== Text excerpt ==

A letter a day to number 10. No 1,409
Thursday 21 April 2016.
Dear Mr Cameron,
A terminally ill woman with cancer has been denied PIP on appeal. So much brutality, so many people dead. I know it’s not the sort of thing you’d put in your manifesto, a thing that has never been burdened with anything approximating the truth, but really, culling the poor, the sick, disabled, the elderly, in fact anyone who is unable to slave for a crust of bread?
You don’t have room for plausible deniability and you don’t even try. Cut off the means of survival and you procure people’s deaths, not in tens, or hundreds, or thousands, but tens, even hundreds, of thousands. Of course the DWP denies any ‘causal effect between benefits and mortality’ and yet it’s own guide lines acknowledge that loss of benefits causes health deterioration.
When considering stopping benefits for vulnerable people, the guidance says: “It would be usual for a normal healthy adult to suffer some deterioration in their health if they were without: 1. essential items such as food, clothing, heating and accommodation, or 2. sufficient money to buy essential items for a period of two weeks. The DM (Decision Maker) must determine if a person with a medical condition would suffer a greater decline in health than a normal healthy adult and would suffer hardship.”
It’s there in black and white and sanctions can be imposed for as long as three years. The causal relationship between benefits and health deterioration is written in the bloody guidelines and it doesn’t take a genius to work out that the ultimate in health deterioration is death.

===

● Work instructions:
a) Decide whether each statement agrees with the letter to Mr Cameron. (i) Sanctions can be imposed for as long as three years. (ii) The terminally ill woman with cancer was granted PIP on appeal. (iii) The guidance mentions lacking money for essential items for a period of two weeks. For each, answer yes or no and quote the deciding words of the letter.
b) Reproduce the letter to Mr Cameron word for word, covering everything from "It’s there in" down to "deterioration is death.".
Nothing in the material that comes next is needed here.

== Provided information ==

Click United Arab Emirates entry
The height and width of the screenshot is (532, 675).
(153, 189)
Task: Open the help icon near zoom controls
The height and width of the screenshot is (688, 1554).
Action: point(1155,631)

===
== Provided information ==

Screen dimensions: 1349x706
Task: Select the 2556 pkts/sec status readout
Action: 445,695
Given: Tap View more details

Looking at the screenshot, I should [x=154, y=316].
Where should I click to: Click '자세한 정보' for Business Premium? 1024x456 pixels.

===

● Solution set:
a)
(i) Yes: "sanctions can be imposed for as long as three years"
(ii) No: "A terminally ill woman with cancer has been denied PIP on appeal"
(iii) Yes: "sufficient money to buy essential items for a period of two weeks"

b)
It’s there in black and white and sanctions can be imposed for as long as three years. The causal relationship between benefits and health deterioration is written in the bloody guidelines and it doesn’t take a genius to work out that the ultimate in health deterioration is death.